Dans la nécrologie que l'on peut lire sur le site de Zaha Hadid, un esprit espiègle a écrit que «dans notre culture de circonspection et de modestie, son travail n'est certes pas modeste, et elle même ne l'est pas non plus». «Peut-être une partie de ses méthodes et de son esprit restent-ils mésopotamiens…», ajoutait le biographe. Ils sont en tout cas ceux d'une star, qui attendit longtemps la célébrité mais l'utilisa ensuite pour ne plus transiger sur ses choix.
Zaha Hadid travaillait pour toutes sortes de clients, du géant du luxe Chanel qui lui commanda le «mobile art» un pavillon-musée itinérant, jusqu'aux autorités d'Azerbaïdjan, avec le Heydar-Aliyev Center, du nom de celui qui fut le leader soviétique du pays puis son président de 1993 à 2003, laissant un souvenir pour le moins impérissable aux militants des droits de l'homme. Internationale avant tout, elle aura construit partout : un opéra à Canton, des musées à Cincinnatti, Wolfsburg, Glasgow, mais aussi des ponts et un centre commercial géant en Corée du Sud.
Star
En France, a-t-elle fait peur aux maîtres d’ouvrage ? En 2001, elle avait décroché une mention au prix de l’Equerre d’argent pour un modeste terminal de tramway à Strasbourg. Mais cela n’a manifestement pas inspiré d'autres commanditaires. Il faudra attendre 2011 pour que l’on puisse voir en France un édifice conséquent, avec le siège de la compagnie CMA-CGM que les armateurs Saadé se sont offert sur le port de Marseille et qui n'est peut-être pas ce que l'on peut rêver de plus élégant. Seule collectivité audacieuse, l'agglomération de Montpellier lui fera construire Pierresvives, un centre d'archives qui aura au final coûté deux fois plus cher que prévu.

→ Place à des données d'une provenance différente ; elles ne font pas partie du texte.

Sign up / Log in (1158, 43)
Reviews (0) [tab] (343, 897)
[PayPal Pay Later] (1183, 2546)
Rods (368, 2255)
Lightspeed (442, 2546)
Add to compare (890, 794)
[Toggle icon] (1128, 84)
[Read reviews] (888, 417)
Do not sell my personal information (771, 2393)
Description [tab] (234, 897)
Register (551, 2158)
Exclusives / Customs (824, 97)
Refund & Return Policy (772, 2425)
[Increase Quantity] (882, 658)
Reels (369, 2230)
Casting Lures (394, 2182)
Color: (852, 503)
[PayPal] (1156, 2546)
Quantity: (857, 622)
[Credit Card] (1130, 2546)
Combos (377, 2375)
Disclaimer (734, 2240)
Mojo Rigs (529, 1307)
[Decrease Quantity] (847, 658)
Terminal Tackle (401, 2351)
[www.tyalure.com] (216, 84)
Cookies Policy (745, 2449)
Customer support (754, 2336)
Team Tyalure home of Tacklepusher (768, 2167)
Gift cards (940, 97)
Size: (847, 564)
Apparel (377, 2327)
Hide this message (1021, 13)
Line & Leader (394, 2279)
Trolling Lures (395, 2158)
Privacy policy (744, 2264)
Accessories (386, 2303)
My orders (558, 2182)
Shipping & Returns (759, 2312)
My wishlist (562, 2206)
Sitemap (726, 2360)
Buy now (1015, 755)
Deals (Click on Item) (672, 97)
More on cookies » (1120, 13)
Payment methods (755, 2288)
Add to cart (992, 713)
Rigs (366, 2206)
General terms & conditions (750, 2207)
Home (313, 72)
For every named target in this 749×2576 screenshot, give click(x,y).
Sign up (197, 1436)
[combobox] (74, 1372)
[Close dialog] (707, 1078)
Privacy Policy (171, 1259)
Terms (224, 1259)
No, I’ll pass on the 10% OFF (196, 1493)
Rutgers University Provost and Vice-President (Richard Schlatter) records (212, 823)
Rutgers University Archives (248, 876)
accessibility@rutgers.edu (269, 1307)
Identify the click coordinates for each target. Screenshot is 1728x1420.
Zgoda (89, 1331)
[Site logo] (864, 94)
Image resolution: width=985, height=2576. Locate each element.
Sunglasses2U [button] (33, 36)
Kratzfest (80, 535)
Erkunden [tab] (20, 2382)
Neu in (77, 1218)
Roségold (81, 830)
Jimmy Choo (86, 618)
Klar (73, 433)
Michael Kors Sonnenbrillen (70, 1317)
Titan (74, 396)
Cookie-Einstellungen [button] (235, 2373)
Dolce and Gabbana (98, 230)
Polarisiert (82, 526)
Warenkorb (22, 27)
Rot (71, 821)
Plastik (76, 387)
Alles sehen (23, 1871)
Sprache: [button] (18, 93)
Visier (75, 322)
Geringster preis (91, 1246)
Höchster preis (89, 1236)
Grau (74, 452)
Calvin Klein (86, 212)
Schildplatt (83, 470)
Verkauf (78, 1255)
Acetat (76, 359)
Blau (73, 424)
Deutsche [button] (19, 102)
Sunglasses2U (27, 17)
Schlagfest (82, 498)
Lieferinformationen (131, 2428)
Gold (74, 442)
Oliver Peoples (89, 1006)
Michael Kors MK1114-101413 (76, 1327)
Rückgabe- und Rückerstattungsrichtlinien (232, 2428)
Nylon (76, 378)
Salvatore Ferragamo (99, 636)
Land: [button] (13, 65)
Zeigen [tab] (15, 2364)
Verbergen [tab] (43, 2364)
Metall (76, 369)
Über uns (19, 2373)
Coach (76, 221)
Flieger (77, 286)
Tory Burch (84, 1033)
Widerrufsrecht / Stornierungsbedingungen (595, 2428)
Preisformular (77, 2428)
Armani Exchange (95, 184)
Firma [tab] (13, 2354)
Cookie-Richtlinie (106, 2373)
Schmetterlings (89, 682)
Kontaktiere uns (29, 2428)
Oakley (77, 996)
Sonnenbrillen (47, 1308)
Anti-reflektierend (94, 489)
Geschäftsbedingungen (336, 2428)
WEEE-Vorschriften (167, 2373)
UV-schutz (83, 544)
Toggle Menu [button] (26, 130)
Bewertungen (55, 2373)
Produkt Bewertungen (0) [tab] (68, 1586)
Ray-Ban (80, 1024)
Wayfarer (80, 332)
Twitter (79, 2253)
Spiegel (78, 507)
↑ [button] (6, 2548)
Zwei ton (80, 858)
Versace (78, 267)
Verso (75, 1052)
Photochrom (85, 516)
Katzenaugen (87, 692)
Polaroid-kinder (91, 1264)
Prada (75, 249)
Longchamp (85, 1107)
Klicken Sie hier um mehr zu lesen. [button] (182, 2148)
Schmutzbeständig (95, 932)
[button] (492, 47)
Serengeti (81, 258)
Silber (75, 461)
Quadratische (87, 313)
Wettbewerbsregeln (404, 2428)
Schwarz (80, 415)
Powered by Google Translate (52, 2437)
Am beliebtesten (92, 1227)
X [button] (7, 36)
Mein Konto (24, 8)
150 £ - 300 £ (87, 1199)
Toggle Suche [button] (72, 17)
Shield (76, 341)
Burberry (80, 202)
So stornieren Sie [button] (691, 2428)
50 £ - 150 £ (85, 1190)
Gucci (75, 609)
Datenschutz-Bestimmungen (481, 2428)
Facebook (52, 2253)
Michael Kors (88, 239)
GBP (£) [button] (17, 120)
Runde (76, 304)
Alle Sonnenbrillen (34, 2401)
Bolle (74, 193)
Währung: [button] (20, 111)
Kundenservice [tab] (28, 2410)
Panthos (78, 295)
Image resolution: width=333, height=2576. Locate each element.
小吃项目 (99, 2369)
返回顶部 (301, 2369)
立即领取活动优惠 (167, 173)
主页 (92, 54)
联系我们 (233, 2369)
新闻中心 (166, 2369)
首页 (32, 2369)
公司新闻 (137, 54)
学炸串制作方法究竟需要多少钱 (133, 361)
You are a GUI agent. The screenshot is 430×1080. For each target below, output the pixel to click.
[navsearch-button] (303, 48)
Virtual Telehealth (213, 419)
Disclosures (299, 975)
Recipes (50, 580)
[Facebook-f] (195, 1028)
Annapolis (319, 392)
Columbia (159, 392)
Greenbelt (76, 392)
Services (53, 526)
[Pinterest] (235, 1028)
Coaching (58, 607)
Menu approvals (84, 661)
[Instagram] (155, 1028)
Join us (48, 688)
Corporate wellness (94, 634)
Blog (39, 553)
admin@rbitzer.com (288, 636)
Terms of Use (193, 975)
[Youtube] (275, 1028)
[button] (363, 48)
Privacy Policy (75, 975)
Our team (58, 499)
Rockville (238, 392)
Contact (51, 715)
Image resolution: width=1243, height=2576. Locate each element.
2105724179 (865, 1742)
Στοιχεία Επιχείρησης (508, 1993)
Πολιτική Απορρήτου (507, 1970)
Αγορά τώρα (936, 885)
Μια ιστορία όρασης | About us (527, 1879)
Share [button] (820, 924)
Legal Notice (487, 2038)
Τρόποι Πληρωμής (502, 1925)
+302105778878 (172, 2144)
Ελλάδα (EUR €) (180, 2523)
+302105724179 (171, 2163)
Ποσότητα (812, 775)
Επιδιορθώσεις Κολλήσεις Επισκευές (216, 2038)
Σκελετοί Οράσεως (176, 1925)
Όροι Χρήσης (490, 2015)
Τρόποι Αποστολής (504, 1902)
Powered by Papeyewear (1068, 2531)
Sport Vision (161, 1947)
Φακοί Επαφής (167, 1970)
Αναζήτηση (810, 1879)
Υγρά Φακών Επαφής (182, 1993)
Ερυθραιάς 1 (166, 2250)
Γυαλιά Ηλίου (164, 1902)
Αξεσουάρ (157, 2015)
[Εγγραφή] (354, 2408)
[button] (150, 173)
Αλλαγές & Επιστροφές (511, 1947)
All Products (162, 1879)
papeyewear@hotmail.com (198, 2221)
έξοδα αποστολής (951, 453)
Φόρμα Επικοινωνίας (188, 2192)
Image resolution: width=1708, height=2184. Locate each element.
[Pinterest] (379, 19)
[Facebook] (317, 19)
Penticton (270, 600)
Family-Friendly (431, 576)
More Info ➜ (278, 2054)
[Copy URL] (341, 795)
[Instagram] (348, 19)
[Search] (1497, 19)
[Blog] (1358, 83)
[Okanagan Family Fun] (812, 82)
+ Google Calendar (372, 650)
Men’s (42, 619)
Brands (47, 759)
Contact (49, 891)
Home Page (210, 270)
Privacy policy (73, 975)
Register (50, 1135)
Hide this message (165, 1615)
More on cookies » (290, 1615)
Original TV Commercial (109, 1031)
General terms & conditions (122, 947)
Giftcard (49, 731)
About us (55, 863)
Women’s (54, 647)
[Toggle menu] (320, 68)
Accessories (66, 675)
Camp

Le statut de star qu'elle avait obtenu faisait souvent oublier que Zaha Hadid avait été, dans les années 70 – ses années étudiantes et aussi les premières de sa carrière – une critique passionnante, notamment pour la revue de son école, la mythique Architectural association school of architecture à Londres, jonglant avec les concepts avec une liberté folle, réinventant avec d'autres le bagage théorique de sa génération. C'est d'ailleurs avec celui qui y fut son professeur, Rem Koohlhaas, qu'elle démarra en travaillant pour l'agence OMA à Rotterdam à la fin de ces années-là, imposant un statut de l'architecte à la fois constructeur et grand théoricien des chamboulements du monde.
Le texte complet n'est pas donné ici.